| WORK TO DO |
Rewrite the entries as a numbered list with the blank lines dropped. Begin at the first line of the entries and stop after the line that contains "This screenshot has width=1456, height=819.".

| MATERIAL SUPPLIED |

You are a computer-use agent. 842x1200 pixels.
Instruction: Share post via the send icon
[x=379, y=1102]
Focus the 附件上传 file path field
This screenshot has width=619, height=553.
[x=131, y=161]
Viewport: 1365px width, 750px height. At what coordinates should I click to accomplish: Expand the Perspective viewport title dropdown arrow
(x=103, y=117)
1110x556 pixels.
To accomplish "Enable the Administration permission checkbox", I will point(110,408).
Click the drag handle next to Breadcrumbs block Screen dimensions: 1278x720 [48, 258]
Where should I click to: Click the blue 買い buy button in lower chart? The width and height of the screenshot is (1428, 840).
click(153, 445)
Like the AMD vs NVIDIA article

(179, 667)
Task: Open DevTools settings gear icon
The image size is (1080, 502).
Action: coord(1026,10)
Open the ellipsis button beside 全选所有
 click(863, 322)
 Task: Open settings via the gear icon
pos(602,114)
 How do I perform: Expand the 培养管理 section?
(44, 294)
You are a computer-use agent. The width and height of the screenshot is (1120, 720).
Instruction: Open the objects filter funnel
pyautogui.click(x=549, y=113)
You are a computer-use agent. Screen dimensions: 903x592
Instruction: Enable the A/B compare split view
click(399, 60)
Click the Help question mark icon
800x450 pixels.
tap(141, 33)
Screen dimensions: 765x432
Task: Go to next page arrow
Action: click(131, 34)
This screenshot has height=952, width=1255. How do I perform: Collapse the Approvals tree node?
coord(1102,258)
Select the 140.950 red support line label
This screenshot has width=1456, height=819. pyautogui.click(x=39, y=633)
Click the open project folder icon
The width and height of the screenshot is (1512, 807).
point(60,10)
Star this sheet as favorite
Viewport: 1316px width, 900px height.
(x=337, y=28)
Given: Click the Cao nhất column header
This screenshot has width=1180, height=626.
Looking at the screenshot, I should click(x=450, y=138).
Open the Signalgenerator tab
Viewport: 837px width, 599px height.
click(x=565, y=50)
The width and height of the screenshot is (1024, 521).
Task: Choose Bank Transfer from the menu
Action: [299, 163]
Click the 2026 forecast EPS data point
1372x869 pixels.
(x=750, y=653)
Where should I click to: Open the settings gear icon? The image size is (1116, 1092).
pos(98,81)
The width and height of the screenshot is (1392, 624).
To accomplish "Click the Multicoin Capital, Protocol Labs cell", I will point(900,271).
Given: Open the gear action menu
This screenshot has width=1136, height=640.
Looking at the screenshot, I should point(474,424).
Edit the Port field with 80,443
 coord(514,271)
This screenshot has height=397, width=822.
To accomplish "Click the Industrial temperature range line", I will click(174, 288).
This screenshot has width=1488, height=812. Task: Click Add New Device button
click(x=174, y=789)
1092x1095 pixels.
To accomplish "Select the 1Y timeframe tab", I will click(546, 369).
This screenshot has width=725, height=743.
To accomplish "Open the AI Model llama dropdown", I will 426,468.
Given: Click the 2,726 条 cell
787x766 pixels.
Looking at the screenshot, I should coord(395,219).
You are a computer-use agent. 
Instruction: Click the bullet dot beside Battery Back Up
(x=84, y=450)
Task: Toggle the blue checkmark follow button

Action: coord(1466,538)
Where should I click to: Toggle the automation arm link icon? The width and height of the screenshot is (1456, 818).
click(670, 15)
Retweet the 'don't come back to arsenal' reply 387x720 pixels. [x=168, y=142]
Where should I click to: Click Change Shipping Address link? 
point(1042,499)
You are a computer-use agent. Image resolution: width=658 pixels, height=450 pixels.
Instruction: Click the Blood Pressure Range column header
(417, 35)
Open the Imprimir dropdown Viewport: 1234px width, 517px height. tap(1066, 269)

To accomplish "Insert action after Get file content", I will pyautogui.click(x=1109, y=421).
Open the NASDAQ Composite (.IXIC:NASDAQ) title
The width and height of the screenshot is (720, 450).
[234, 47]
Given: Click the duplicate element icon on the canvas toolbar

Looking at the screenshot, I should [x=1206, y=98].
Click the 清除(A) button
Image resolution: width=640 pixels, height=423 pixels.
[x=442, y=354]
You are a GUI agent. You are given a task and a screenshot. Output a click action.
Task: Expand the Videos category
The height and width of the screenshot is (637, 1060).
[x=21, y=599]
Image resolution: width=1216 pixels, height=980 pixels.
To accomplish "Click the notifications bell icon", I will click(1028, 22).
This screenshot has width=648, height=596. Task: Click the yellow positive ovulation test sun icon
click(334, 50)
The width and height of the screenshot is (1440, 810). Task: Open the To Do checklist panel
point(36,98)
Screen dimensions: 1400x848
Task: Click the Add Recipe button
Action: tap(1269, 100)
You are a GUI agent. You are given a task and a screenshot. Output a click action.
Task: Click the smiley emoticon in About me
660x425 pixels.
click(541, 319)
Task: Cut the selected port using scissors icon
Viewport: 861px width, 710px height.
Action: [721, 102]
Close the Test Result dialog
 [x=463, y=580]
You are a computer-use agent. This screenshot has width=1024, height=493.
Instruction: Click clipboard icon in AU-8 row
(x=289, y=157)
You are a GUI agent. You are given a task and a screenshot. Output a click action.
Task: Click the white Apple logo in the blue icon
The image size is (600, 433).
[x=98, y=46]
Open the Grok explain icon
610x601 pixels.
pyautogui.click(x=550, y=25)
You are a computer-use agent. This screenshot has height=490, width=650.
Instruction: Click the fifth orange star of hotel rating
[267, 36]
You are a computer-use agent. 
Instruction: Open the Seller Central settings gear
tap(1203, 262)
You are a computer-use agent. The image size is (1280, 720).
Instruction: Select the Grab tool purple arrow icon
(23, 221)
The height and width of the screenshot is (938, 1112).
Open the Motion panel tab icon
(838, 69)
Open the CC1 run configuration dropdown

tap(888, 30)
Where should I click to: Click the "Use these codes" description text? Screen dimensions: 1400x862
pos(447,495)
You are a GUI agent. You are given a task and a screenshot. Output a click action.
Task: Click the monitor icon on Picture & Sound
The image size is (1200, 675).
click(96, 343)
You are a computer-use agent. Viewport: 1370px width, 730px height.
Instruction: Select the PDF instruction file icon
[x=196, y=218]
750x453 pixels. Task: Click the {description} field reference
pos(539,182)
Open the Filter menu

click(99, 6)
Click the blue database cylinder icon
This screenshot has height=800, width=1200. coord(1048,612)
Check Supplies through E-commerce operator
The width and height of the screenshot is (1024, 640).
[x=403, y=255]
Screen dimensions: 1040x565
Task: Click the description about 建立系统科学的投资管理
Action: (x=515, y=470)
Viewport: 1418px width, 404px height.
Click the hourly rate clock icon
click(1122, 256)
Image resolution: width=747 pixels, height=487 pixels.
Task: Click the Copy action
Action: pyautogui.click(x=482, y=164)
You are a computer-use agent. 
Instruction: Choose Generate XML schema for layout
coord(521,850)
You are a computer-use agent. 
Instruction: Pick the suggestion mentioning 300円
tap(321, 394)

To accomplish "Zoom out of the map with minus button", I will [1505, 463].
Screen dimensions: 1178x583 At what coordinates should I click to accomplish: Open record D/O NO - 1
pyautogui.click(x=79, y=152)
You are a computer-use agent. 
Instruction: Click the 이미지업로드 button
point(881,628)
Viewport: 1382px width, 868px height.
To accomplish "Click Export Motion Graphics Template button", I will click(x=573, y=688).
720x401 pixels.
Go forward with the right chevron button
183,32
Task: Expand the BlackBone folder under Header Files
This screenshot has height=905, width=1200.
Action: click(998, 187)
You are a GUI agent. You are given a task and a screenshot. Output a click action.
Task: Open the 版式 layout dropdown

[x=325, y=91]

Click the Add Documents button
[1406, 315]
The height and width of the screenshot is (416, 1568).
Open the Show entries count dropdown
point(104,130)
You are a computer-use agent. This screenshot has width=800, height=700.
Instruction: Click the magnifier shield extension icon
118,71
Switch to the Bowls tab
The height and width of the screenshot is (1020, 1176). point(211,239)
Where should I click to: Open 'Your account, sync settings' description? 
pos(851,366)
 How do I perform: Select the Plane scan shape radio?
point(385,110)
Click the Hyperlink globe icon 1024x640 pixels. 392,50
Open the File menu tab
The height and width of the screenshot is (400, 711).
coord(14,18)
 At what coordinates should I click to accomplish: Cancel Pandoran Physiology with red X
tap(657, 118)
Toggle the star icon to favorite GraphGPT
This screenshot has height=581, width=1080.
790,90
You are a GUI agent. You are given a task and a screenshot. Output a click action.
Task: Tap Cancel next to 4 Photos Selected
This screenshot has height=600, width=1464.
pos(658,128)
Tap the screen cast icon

| PROBLEM SOLUTION |
1. You are a computer-use agent. 842x1200 pixels.
2. Instruction: Share post via the send icon
3. [x=379, y=1102]
4. Focus the 附件上传 file path field
5. This screenshot has width=619, height=553.
6. [x=131, y=161]
7. Viewport: 1365px width, 750px height. At what coordinates should I click to accomplish: Expand the Perspective viewport title dropdown arrow
8. (x=103, y=117)
9. 1110x556 pixels.
10. To accomplish "Enable the Administration permission checkbox", I will point(110,408).
11. Click the drag handle next to Breadcrumbs block Screen dimensions: 1278x720 [48, 258]
12. Where should I click to: Click the blue 買い buy button in lower chart? The width and height of the screenshot is (1428, 840).
13. click(153, 445)
14. Like the AMD vs NVIDIA article
15. (179, 667)
16. Task: Open DevTools settings gear icon
17. The image size is (1080, 502).
18. Action: coord(1026,10)
19. Open the ellipsis button beside 全选所有
20.  click(863, 322)
21.  Task: Open settings via the gear icon
22. pos(602,114)
23.  How do I perform: Expand the 培养管理 section?
24. (44, 294)
25. You are a computer-use agent. The width and height of the screenshot is (1120, 720).
26. Instruction: Open the objects filter funnel
27. pyautogui.click(x=549, y=113)
28. You are a computer-use agent. Screen dimensions: 903x592
29. Instruction: Enable the A/B compare split view
30. click(399, 60)
31. Click the Help question mark icon
32. 800x450 pixels.
33. tap(141, 33)
34. Screen dimensions: 765x432
35. Task: Go to next page arrow
36. Action: click(131, 34)
37. This screenshot has height=952, width=1255. How do I perform: Collapse the Approvals tree node?
38. coord(1102,258)
39. Select the 140.950 red support line label
40. This screenshot has width=1456, height=819. pyautogui.click(x=39, y=633)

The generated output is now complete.